Линда неповторима, это ожерелье – мистика! Он не владел собой, растворялся в обожании ее сути.
– Линда, милая Линда, я не могу без тебя! Прости меня, что я несвободен, но я… я всегда с тобой искренен! Всегда искренен, и когда говорил тебе о любви, поверь!
– Да, конечно, Дэвид, – ответила Линда, задумчиво проводя рукой по его волосам. – Но почему я должна тебе верить?
– У меня есть чудный дом в Джерси-сити. Я объясню как найти, дам тебе ключ. Когда прилетишь – сделай милость, приходи туда. Жди меня. Или я буду тебя ждать. Обещаю. Там никто нам не помешает, я…. В общем, я нарисую план, как найти. – На одном из листков, лежащих на столе он начертил схему с названиями улиц, обвел кружочком место, где расположен дом.
– Видишь, очень просто. Удобней всего от метро, идешь прямо, потом сворачиваешь налево и третий от угла – мой дом. Наш дом, любимая. До встречи.
Потрудился, но высвободил темный ключик со связки, передал ей. Глаза Линды сияли, Дэвид подумал, что от любви.
– И помоги мне снять брильянты, пожалуйста. – Медленно проговорила она. Будто нехотя. – Здесь такой сложный замок.
Дэвид расстегнул колье, осторожно вынул серьги из ее ушей. Она протянула ему коробочку, он сам положил туда драгоценности, щелкнул крышкой.
– Ты так аккуратен! – Линда не удержалась, отметила это вслух.
Чуть помедлив, Дэвид поднялся с кресла.
– Мне пора, но я буду тебя ждать. Мы превратим наш концерт в грандиозное событие. Ты великолепна!
Она стояла в дверях, провожая пристальным взглядом героя своего неудавшегося романа. Двери лифта сомкнулись.
«Он еще раз повторил, что мы замечательно сыграем вместе!» – подумала Линда устало.
Совсем позабыла о кофе! Как кстати, и чудесно – еще не остыл! Захлебываясь, быстрыми глотками опустошила чашку, потом вернулась к столу, схватила клочок бумаги, оставленный Дэвидом. Ровные старательные линии, как у отличника на экзамене по геометрии.
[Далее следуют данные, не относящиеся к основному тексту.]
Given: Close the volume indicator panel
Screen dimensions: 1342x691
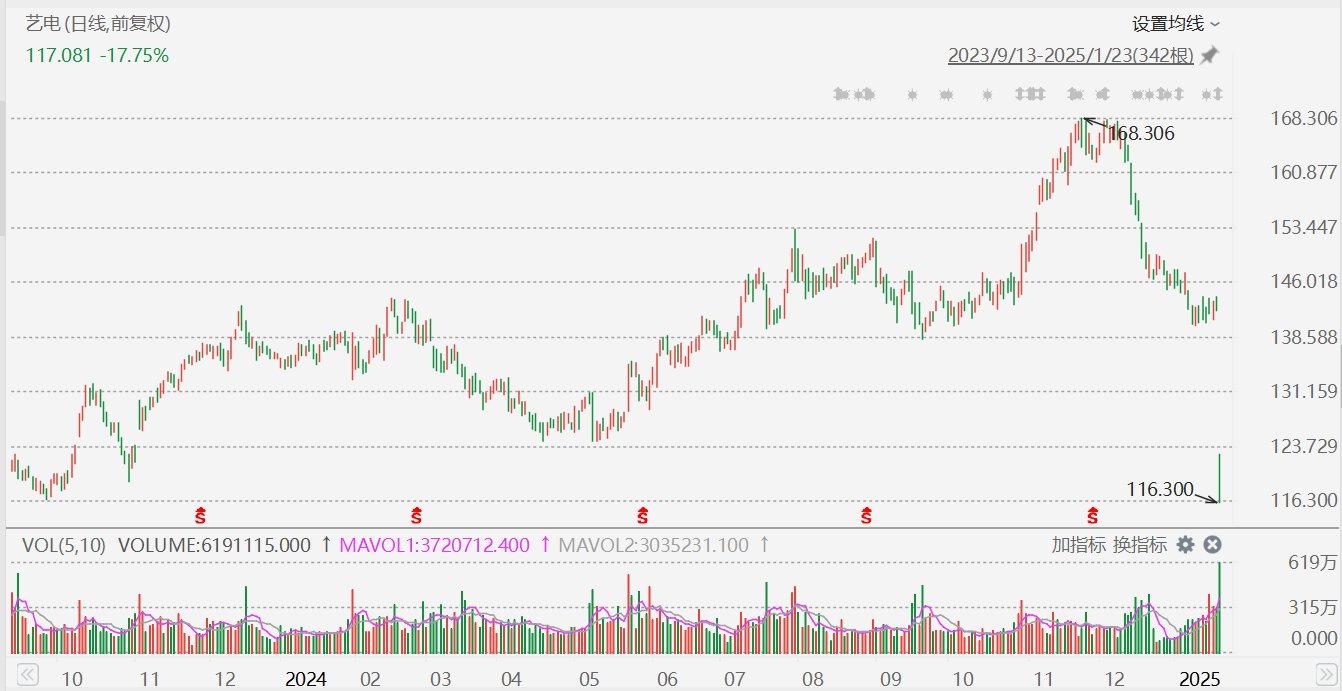Looking at the screenshot, I should pos(1212,545).
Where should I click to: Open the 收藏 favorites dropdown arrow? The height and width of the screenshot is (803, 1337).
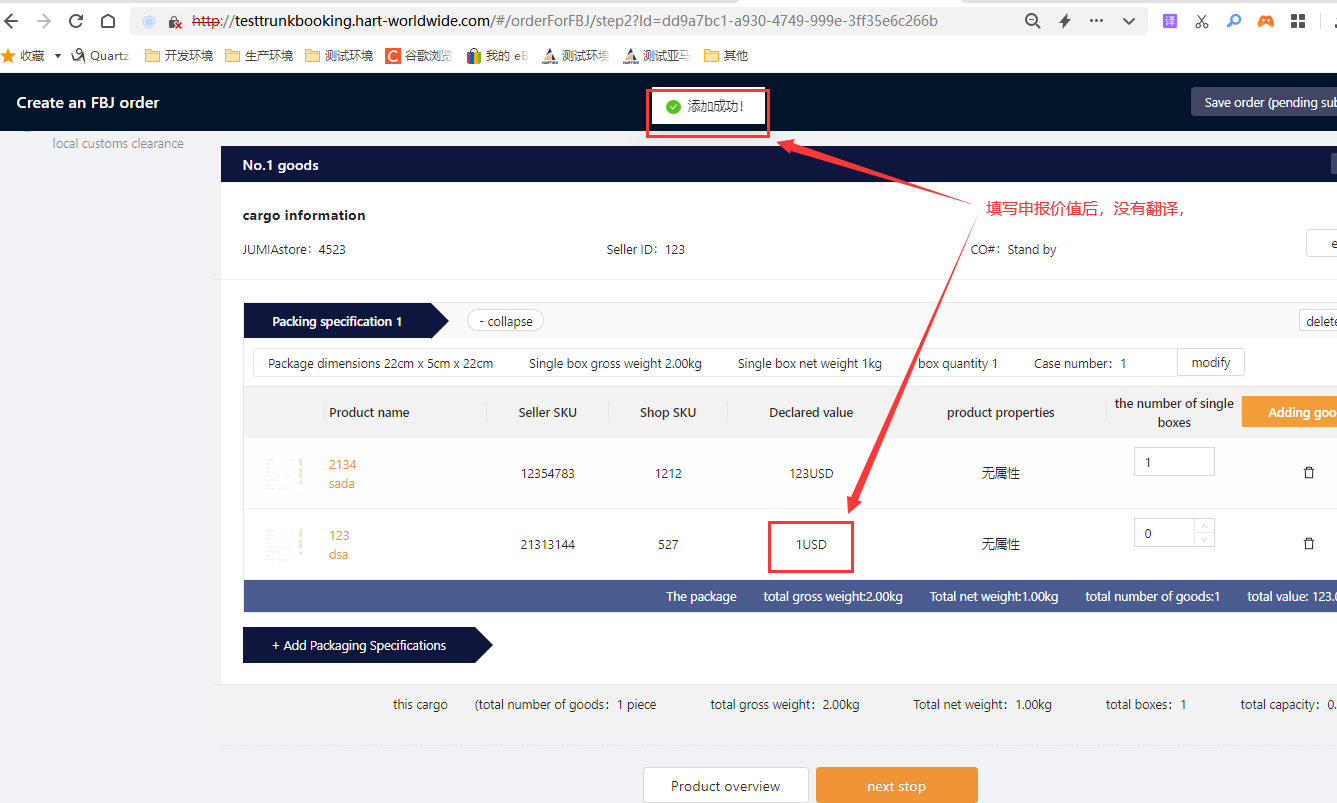tap(58, 56)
Странно. Мужчины всегда расчерчивают то, что женщины без труда объясняют словами.
IX
Бизнес-класс «Боинга» почти пуст. Тишина, нарушаемая только гулом мотора. Даже Мэрил угомонилась: они направляются в Нью Йорк, все в порядке. Мама и папа летят домой вместе.
Полина тихо уснула – суета со сборами ее всегда утомляла. Дэвид хорошо это знал, но за появление в Лондоне был ей несказанно благодарен. По сути дела, она спасла его от опрометчивых поступков. Хотя и не от всех. Зачем он дал Линде ключи от дома в Джерси-сити? Это невозможно объяснить. Линда притягивала каждый раз, когда он ее видел. Потом он вспоминал о ней лишь иногда – или не вспоминал вовсе. Письма – просто беспечность, озорная виртуальная шутка, энергетический заряд. Как и любая интрижка «в реале», Он вполне счастлив с Полиной, он дорожит дочерью, но ничего не может с собой поделать.
Женщины являлись непременным условием его существования. Эмоциональные штормы переплавлялись в творческие откровения. Глаза горели бесовским огнем, когда он увлекался – неважно, музыкой, которой дирижировал, или женщиной, вызвавшей его интерес. Чувства Дэвида не были безответными – музыка и женщины отвечали ему взаимностью.
Полгода назад он вот так же возвращался в Нью Йорк в полупустом самолете. Его соседка – известная критикесса из «Нью Йорк Таймс» Джулия Гранет, коротко стриженая шатенка тридцати пяти лет. Раньше он и не пытался с ней флиртовать, гордячка и стерва. Так, обычная учтивость Дэвида по отношению к привлекательной журналистке, известной феминистскими взглядами.